*Task description:* Every line from the beginning of the data through the line containing "The width and height of the screenshot is (609, 405)." should be reproduced exactly, and no further lines should be output.

*Input records:*
_ _ _ _ _ _ _
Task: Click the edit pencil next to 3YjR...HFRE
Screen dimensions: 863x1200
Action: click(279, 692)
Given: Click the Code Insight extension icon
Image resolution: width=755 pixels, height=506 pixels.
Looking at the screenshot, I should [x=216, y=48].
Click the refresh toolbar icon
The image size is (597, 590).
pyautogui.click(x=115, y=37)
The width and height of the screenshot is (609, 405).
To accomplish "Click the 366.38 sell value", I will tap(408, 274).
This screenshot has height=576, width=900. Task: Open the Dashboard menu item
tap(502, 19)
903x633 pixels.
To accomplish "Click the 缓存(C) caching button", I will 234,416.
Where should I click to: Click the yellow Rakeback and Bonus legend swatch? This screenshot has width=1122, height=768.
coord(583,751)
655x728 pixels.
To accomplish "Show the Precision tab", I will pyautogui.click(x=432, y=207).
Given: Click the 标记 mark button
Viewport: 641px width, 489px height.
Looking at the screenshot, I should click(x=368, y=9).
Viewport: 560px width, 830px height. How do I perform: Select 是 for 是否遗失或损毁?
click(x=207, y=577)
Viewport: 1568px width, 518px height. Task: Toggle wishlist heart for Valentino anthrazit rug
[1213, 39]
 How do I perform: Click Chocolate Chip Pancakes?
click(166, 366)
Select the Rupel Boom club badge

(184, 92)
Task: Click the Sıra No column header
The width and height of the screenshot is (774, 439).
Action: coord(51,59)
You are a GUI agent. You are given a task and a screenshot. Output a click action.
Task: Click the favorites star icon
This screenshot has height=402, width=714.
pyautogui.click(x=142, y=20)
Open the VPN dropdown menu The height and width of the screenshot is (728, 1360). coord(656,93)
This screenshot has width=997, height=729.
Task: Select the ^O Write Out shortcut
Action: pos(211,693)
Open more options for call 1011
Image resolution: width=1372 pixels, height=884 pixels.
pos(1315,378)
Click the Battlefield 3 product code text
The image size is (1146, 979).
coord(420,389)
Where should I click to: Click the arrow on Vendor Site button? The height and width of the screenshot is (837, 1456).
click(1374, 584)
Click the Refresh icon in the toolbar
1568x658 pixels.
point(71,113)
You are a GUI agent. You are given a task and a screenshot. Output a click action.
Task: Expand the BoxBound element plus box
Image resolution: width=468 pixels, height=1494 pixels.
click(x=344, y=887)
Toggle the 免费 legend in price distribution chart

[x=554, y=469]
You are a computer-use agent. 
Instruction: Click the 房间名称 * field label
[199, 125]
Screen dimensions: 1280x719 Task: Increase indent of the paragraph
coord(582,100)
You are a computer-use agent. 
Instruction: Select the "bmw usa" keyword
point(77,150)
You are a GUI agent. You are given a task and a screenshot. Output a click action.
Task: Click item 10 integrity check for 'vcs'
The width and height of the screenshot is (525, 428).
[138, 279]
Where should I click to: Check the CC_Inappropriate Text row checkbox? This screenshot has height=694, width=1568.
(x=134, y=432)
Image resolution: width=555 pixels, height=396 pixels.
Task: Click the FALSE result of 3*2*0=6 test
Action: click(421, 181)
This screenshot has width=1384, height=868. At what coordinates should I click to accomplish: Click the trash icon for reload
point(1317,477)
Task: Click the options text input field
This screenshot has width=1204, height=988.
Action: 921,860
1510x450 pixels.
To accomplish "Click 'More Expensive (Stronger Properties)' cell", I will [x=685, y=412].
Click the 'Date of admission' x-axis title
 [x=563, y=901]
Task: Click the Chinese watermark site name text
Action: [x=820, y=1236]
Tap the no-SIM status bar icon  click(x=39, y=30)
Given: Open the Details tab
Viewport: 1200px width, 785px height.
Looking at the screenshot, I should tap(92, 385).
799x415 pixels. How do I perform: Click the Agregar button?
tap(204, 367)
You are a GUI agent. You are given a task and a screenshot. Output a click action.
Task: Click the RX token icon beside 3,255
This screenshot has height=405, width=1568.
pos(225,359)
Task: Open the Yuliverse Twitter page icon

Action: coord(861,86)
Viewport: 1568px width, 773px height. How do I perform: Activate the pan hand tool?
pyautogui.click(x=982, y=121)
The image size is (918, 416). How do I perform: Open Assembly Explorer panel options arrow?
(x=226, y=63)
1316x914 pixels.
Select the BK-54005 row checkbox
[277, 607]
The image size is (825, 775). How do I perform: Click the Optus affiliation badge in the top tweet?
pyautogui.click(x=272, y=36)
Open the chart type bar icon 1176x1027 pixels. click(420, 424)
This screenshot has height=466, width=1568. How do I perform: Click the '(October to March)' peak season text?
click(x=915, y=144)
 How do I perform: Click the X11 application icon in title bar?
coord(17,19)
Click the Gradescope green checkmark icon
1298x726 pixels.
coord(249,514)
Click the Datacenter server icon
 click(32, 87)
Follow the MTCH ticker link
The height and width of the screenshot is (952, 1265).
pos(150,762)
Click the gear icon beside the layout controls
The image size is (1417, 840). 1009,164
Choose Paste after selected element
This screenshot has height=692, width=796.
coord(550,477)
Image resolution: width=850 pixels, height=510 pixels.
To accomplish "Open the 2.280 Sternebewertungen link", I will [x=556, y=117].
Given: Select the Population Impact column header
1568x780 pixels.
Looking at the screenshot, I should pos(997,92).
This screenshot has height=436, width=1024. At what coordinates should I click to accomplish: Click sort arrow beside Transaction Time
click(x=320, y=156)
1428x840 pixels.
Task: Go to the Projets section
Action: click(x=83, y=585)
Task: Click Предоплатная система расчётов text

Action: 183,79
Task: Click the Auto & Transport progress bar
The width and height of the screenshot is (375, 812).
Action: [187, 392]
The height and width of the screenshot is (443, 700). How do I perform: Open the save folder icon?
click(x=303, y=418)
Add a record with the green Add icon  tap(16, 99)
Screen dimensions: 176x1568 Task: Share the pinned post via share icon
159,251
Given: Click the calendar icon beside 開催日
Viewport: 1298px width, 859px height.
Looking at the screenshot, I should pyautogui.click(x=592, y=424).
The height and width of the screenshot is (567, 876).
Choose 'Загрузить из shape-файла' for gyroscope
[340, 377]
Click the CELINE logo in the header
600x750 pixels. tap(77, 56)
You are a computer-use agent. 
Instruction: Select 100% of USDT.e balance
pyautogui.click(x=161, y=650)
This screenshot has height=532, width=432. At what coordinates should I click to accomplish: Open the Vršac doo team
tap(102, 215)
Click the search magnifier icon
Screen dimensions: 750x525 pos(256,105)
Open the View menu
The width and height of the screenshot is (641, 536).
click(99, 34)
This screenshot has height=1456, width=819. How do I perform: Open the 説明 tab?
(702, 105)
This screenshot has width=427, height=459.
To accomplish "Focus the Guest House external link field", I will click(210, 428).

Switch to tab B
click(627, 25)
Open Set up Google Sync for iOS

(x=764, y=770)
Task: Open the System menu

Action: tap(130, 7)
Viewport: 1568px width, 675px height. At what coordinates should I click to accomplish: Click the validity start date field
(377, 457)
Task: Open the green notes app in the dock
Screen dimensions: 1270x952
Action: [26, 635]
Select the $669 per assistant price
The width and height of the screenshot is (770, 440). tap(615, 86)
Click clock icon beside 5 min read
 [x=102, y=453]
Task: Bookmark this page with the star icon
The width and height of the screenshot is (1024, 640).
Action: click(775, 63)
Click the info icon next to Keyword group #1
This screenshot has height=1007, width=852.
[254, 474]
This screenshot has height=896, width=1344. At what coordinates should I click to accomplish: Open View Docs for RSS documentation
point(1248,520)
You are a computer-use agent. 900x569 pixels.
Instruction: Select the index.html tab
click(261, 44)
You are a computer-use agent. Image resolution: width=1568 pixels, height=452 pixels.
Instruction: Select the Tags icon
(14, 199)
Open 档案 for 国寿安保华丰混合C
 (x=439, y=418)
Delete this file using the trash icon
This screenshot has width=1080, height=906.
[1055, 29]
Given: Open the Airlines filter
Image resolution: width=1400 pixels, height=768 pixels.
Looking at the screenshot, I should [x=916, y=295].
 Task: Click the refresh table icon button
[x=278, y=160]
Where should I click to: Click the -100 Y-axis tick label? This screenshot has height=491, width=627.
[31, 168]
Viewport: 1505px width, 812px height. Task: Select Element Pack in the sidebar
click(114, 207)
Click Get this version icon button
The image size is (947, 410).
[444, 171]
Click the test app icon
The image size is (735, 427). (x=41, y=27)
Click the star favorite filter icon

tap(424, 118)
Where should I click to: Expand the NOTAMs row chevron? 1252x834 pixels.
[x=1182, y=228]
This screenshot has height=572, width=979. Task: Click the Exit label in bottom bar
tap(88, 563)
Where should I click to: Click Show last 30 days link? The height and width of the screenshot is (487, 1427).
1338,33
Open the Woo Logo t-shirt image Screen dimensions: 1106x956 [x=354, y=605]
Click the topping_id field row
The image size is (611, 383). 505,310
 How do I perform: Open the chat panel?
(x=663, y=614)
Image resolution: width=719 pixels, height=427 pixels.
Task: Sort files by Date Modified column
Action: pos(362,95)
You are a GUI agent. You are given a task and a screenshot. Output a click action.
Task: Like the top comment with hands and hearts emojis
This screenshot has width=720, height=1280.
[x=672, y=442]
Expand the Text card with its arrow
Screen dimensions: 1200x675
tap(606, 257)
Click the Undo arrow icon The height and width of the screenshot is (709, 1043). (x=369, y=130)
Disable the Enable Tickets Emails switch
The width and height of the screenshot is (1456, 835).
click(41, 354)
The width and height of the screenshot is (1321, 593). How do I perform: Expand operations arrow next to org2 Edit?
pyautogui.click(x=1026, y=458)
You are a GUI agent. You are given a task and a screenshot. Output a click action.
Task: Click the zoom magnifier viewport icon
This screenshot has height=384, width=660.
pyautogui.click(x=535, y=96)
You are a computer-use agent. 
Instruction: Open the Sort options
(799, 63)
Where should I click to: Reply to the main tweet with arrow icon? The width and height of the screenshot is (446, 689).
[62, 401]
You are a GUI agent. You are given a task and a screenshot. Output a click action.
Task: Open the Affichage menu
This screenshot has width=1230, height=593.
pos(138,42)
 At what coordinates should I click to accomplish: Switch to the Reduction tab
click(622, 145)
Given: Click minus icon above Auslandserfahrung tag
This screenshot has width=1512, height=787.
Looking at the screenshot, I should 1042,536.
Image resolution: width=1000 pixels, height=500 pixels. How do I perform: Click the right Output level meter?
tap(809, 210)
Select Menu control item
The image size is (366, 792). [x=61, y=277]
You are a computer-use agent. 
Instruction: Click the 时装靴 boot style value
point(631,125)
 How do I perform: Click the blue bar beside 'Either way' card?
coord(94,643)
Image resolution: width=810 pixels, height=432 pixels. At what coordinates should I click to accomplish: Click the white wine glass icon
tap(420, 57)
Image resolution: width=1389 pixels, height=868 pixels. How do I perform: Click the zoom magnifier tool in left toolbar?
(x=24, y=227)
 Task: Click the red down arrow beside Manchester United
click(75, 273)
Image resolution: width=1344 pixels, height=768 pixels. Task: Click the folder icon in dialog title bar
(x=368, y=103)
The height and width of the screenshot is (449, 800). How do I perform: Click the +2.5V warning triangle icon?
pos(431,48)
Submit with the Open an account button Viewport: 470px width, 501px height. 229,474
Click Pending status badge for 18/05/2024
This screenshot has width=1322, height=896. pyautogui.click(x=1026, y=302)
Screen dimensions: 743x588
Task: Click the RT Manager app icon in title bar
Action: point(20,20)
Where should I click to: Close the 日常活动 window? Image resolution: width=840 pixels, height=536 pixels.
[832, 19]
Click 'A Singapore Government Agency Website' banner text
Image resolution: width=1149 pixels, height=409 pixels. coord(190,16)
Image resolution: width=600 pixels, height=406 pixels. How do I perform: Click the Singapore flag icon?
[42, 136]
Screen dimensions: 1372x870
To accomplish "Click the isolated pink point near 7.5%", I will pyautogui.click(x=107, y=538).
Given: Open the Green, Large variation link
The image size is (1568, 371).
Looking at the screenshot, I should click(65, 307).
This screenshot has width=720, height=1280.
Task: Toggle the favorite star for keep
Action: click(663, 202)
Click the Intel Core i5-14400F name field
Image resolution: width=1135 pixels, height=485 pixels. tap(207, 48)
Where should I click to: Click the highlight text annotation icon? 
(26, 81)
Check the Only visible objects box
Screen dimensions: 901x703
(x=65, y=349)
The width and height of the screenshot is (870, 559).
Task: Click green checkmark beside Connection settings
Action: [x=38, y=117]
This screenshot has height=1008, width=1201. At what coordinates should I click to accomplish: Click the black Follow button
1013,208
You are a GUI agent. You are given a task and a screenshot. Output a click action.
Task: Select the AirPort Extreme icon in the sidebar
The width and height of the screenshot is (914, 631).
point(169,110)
_ _ _ _ _ _ _
*Task result:*
Task: Click the edit pencil next to 3YjR...HFRE
Screen dimensions: 863x1200
Action: click(279, 692)
Given: Click the Code Insight extension icon
Image resolution: width=755 pixels, height=506 pixels.
Looking at the screenshot, I should [x=216, y=48].
Click the refresh toolbar icon
The image size is (597, 590).
pyautogui.click(x=115, y=37)
The width and height of the screenshot is (609, 405).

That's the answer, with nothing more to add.